One of the most difficult aspects of tagging speech in Notes from Underground was the scene in which the Underground Man, having humiliated himself at the Hôtel de Paris in front of Zverkov, Simonov, Trudolyobov and Ferfechkin, makes his way to the brothel in order to challenge Zverkov to a duel (he at least this is the plan, but the night goes much differently than he intended). In this scene, there are two characters who interact with spoken dialogue–the Underground Man and the sledge driver. However, their conversations don’t go much further than the Underground Man being every Uber (or in the 1800s, sledge) driver’s worst nightmare and the sledge driver putting up a meek defense against his erratic behavior and verbal and physical abuses. The Underground Man does, however, have quite the imagined conversation with himself, as he agonizes over his decisions that night, from going to the dinner in the first place, to antagonizing his company, to following them to the brothel. However, it isn’t only he himself that is speaking in his head. It is his imagined enemy, who may or may not be Zverkov, an imagined audience of him fighting the aforementioned enemy, and an imagined version of himself who is less cowardly and more socially adept. 

When it came to tagging this particular scene, I had a nightmare of a time. Firstly, I am a non-native speaker of Russian. Secondly, there were absolutely no verbs preceding or succeeding the speech that could help me determine whether or not they were imagined or spoken out loud. The most difficult paragraph is pictured below.

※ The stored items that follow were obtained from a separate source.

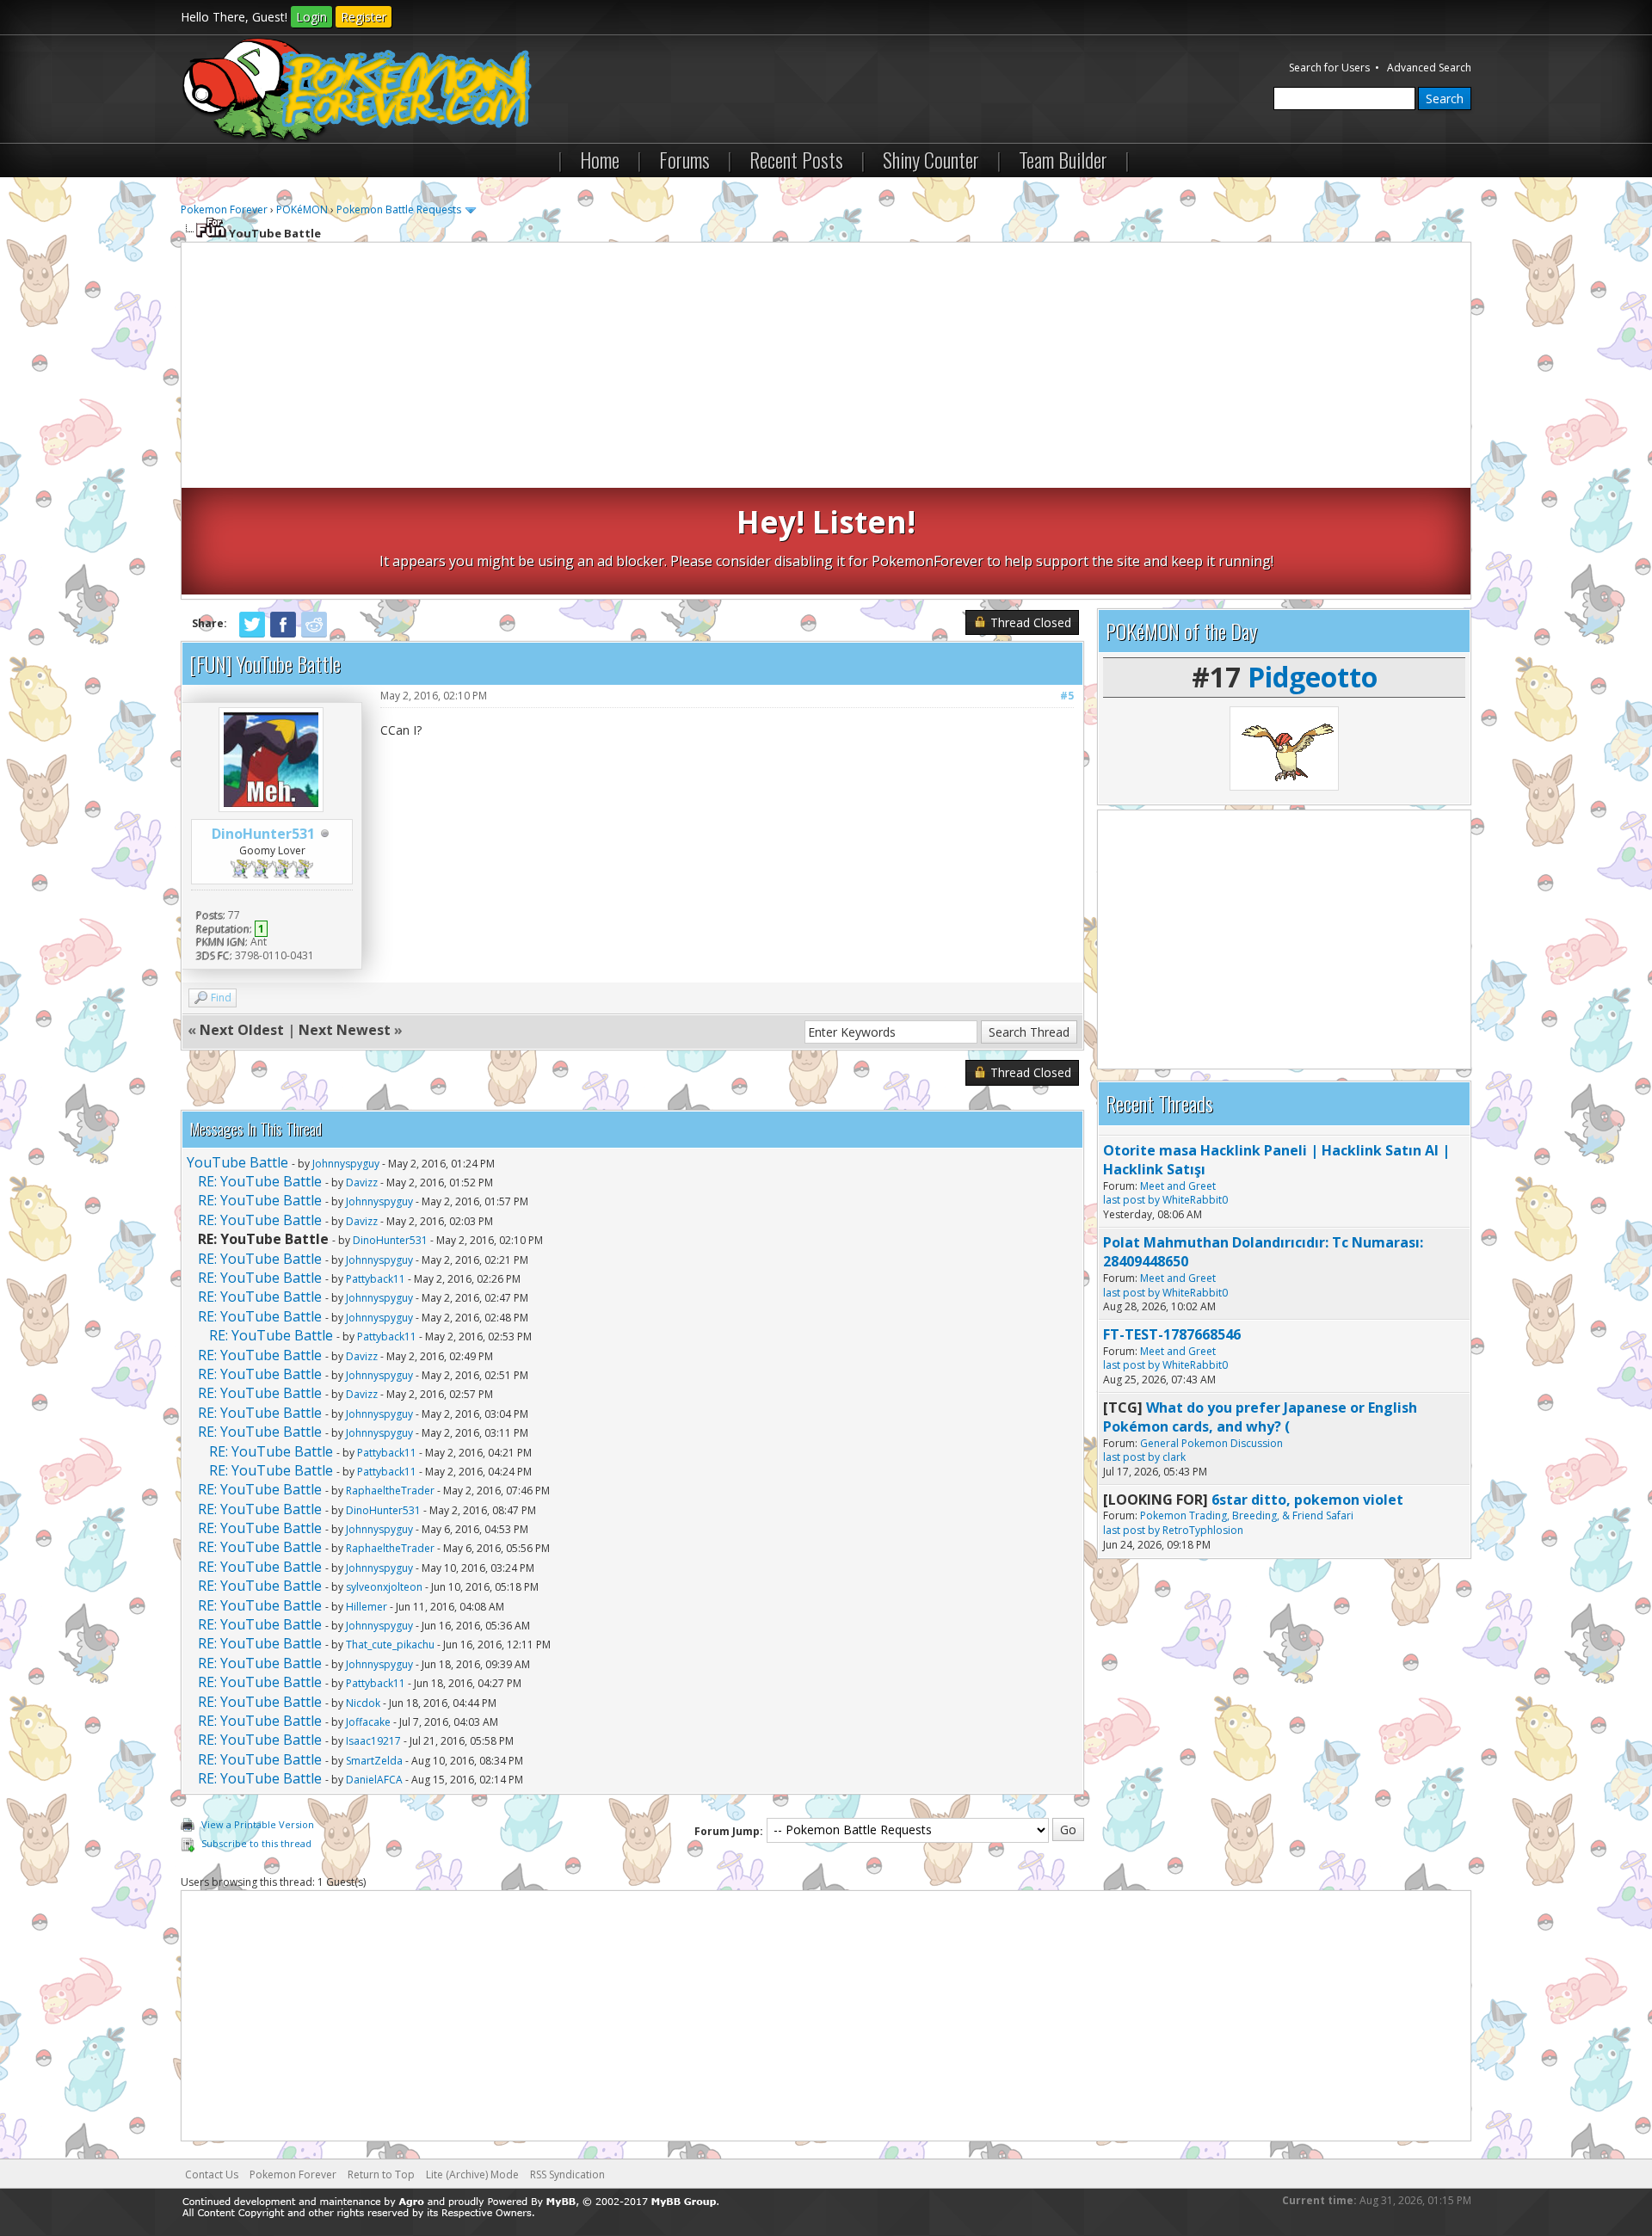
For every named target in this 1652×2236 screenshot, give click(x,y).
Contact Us (211, 2174)
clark (1174, 1457)
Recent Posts (796, 159)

As you can see, there are no verbs such as говорил (he said), крикнул (he screamed), думал (he thought), etc. to indicate whether or not the speech is aloud or not. Furthermore, the one verb that does indicate that the speech is aloud (закричу [I will scream]), is in fact not indicating out loud speech, as it is part of a hypothetical conversation happening in the Underground Man’s head. This hypothetical conversation led to one of the most confusing days in my existence as an undergraduate research assistant. One of the challenges that I faced when determining whether or not the speech was spoken or thought was that the Underground Man did previously say some of his inner thoughts out loud in Part 2. Therefore, I was in for a challenge when it came to tagging speech as out loud or not. Luckily, I was able to, with help from the rest of the team, decide concretely that the speech was in fact thought and not said, as it was in between two spoken commands to the sledge driver, to which he provided no response, and also because at this point in the novel, I had become accustomed to the Underground Man’s patterns of speech and thought, and thought speech best fit the description of this particular passage. 

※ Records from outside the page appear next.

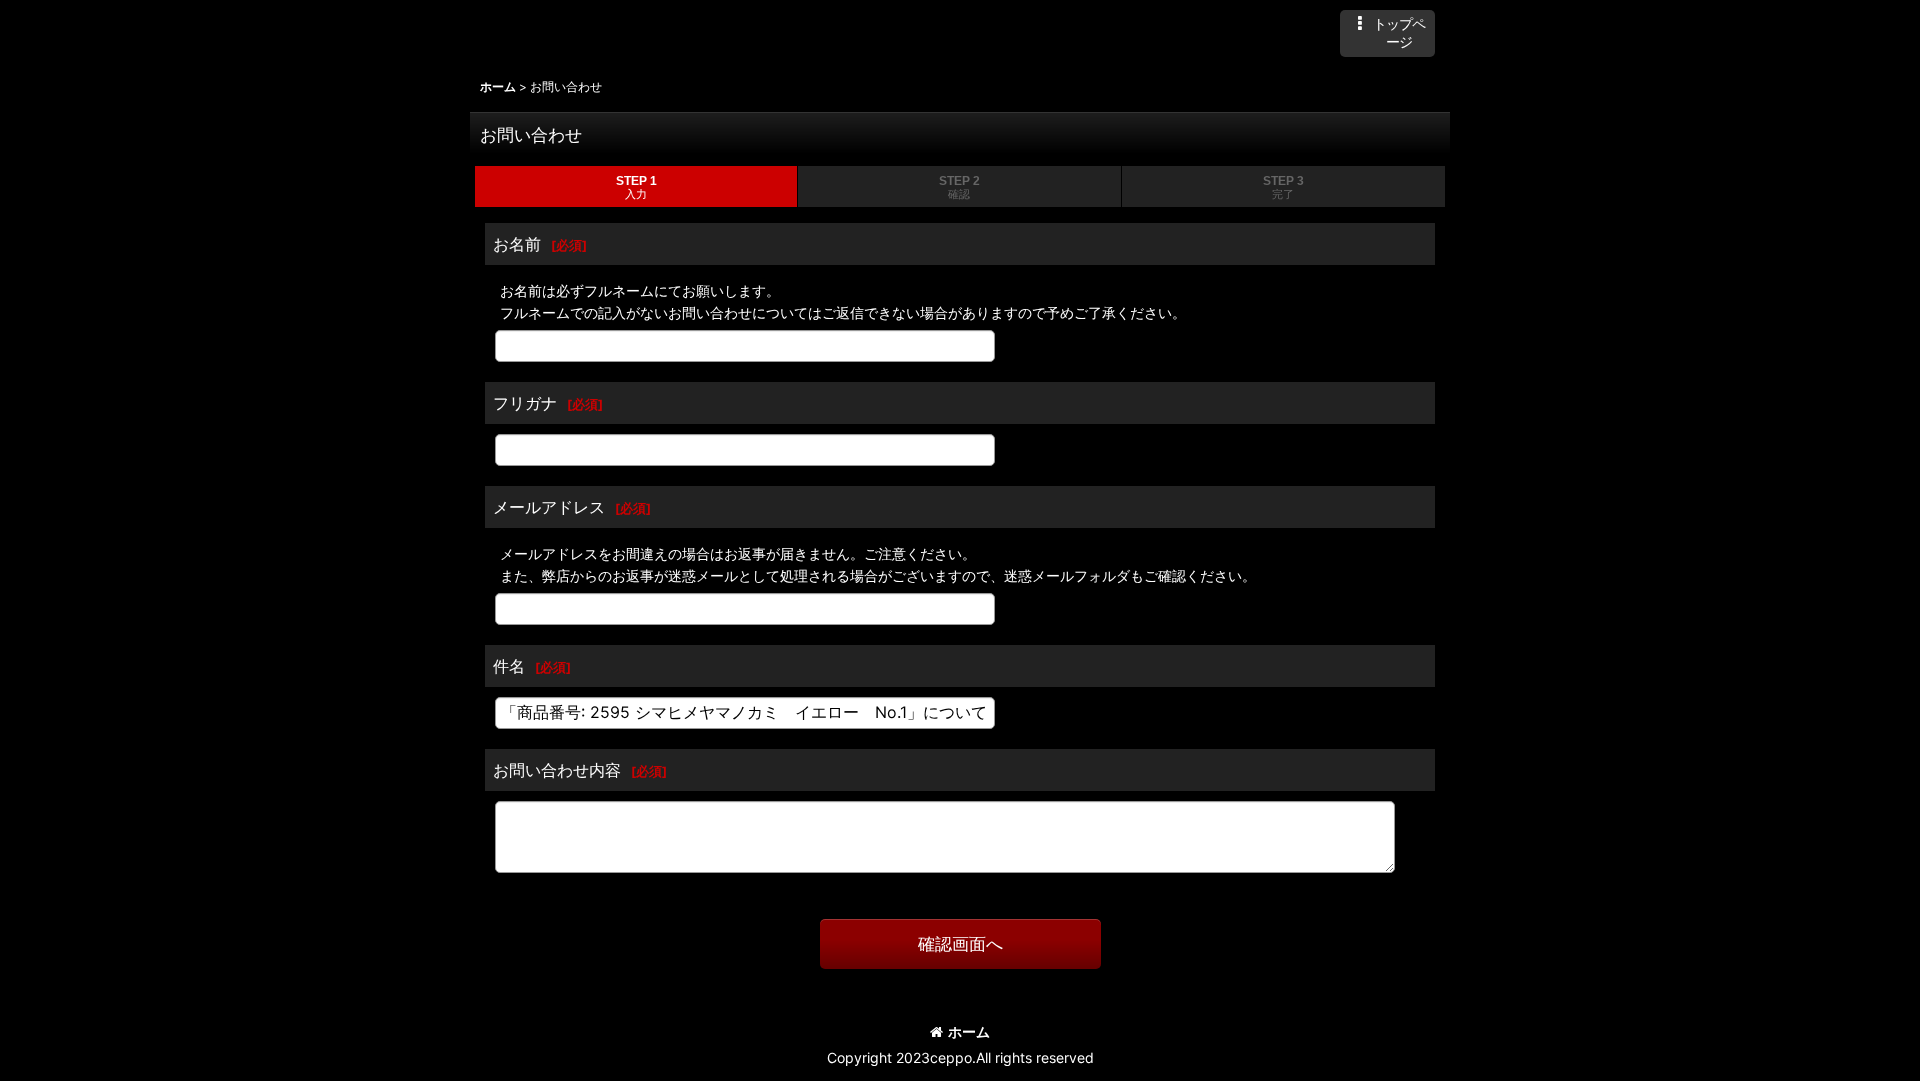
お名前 (517, 244)
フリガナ (525, 403)
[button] (1387, 33)
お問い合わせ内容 (557, 770)
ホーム (969, 1031)
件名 (509, 666)
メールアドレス (549, 507)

Another interesting thing about this passage was the use of the <seg> tag to indicate that the direct speech from the Underground Man (#um) to his imagined enemy (#imvrg) is imagined. This was done on my second pass through Notes from Underground, and was used to indicate that the recipient of the speech was not in fact in existence, that it was merely a figment of the Underground Man’s imagination. And since there were multiple points in the novella where this occurred, we decided it would be interesting to tag them in order to see what percentage of the Underground Man’s speech was said to an imaginary recipient. 

Different layers of speech and reality are not uncommon in Dostoevsky’s works, but occur especially frequently in Notes from Underground. When I worked on the initial tagging for the novella, I came across many challenges when encountering these layers, particularly in Part 2, in a scene where the Underground Man is simultaneously giving commands verbally to a real person and having an entire imagined scenario full of speech to nonexistent people in his head. These challenges are, however, what make the project exciting and fulfilling to work on. Dostoevsky was by no means a straightforward author, and digitally tagging his novels is shedding new light on his literary complexities and structure. I feel very honored and privileged to have had the opportunity to work on this project and with such a wonderful team. 

Eden Zorne is an undergraduate student at the University of Toronto, where she majors in Slavic Languages and Cultures and European Affairs and minors in History. In May 2022 she worked on the Digital Dostoevsky project as an RA as part of the Jackman Scholars in Residence program.